Member of the Mississippi State Senate from the 30th district
- In office January 1952 – November 7, 1960
- Preceded by: Oscar O. Wolfe
- Succeeded by: William B. Alexander Jr.

Personal details
- Born: February 25, 1894 Birmingham, Alabama, U.S.
- Died: November 7, 1960 (aged 66) Cleveland, Mississippi, U.S.
- Party: Democratic
- Children: 5

= W. B. Alexander Sr. =

American politician

William Brooks Alexander Sr. (February 25, 1894 - November 7, 1960) was an American politician. He represented Bolivar County in the Mississippi State Senate from 1952 to his death in 1960.

== Biography ==
William Brooks Alexander Sr. was born on February 25, 1894, in Birmingham, Alabama. He had a brother, R. D. Alexander, and a sister, Marguerite Alexander. He attended the Virginia Military Institute, graduating in 1916. Alexander became a Colonel in the Mississippi State Guard. Starting in 1929, Alexander practiced law in Cleveland, Mississippi.

◆ EXTRACTED DATA:
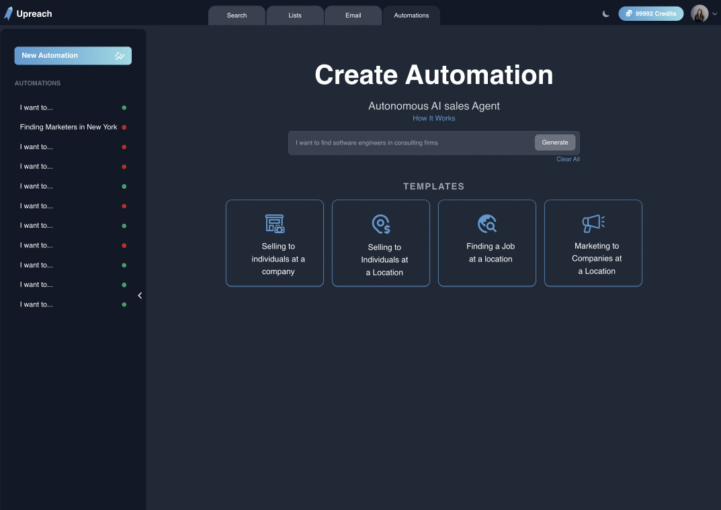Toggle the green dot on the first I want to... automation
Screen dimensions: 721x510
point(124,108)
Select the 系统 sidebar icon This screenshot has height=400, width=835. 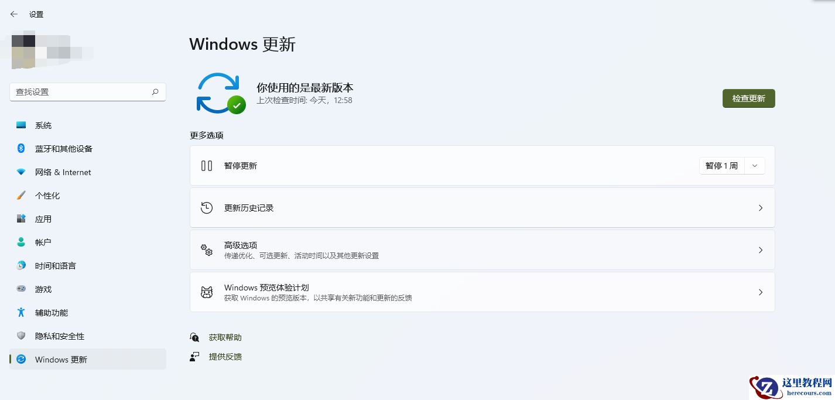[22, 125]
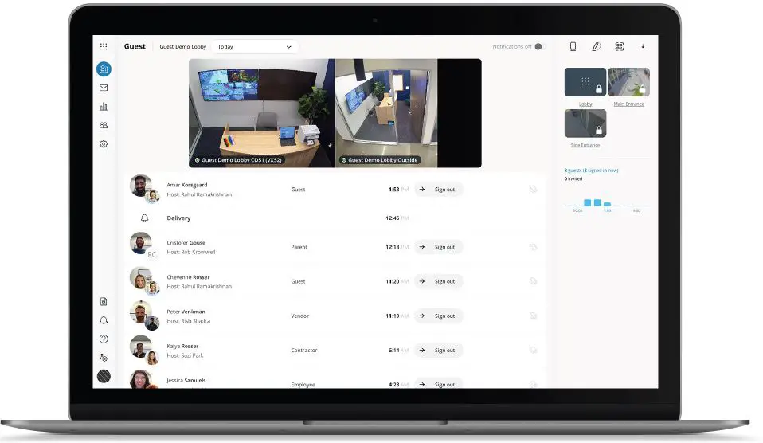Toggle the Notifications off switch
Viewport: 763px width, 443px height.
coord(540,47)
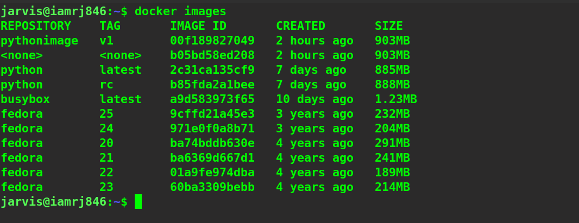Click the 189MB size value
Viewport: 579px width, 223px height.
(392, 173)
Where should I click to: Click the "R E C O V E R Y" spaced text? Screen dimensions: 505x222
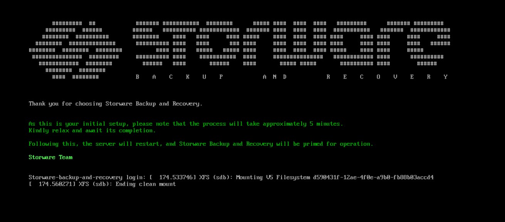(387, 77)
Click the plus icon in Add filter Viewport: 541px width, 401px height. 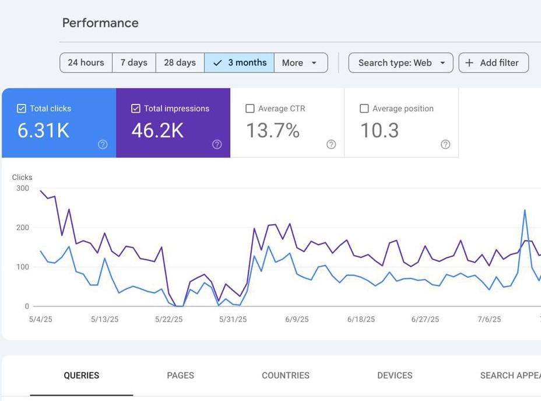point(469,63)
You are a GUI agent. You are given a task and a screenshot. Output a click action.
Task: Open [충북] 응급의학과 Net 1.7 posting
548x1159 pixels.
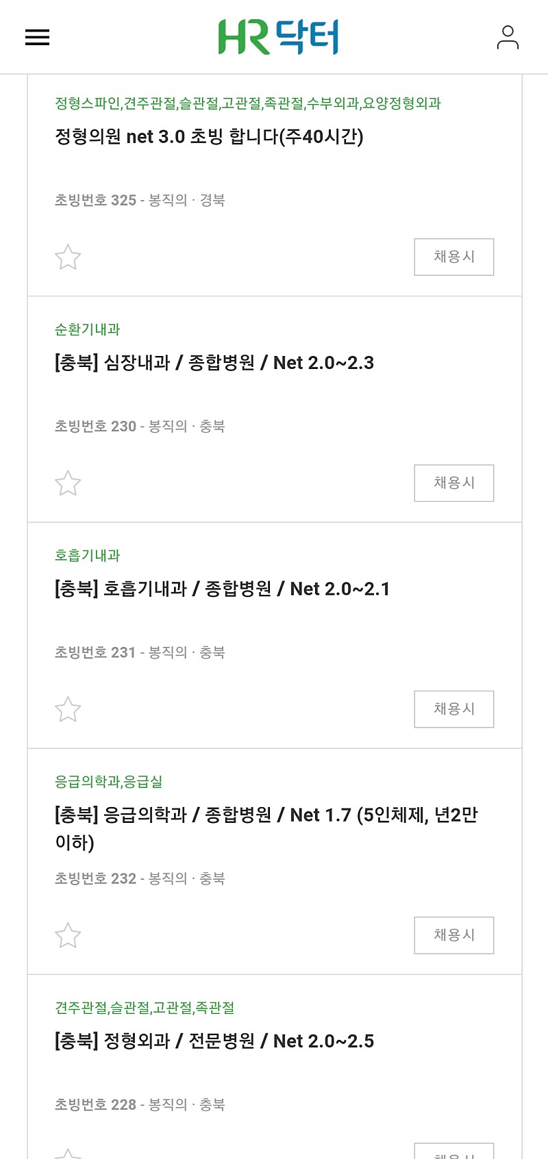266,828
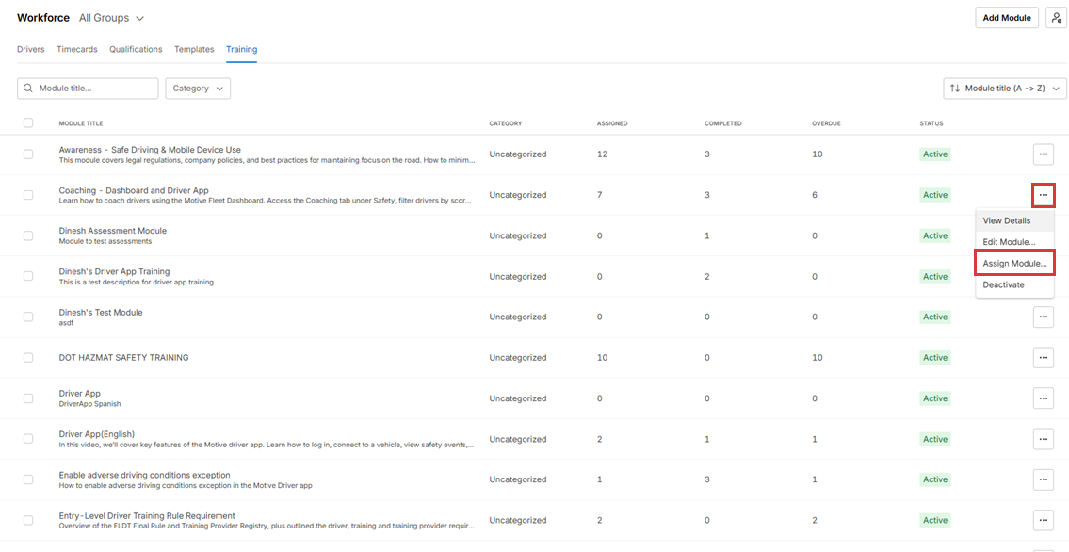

◆ WHAT THE TASK REQUIRES:
Please copy the part of the W. B. Alexander Sr. biography that begins at the words "- Party: Democratic" and stops after "death in 1960.", word for word. The lines above can be ignored.

◆ SOLUTION FOR THIS TASK:
- Party: Democratic
- Children: 5

= W. B. Alexander Sr. =

American politician

William Brooks Alexander Sr. (February 25, 1894 - November 7, 1960) was an American politician. He represented Bolivar County in the Mississippi State Senate from 1952 to his death in 1960.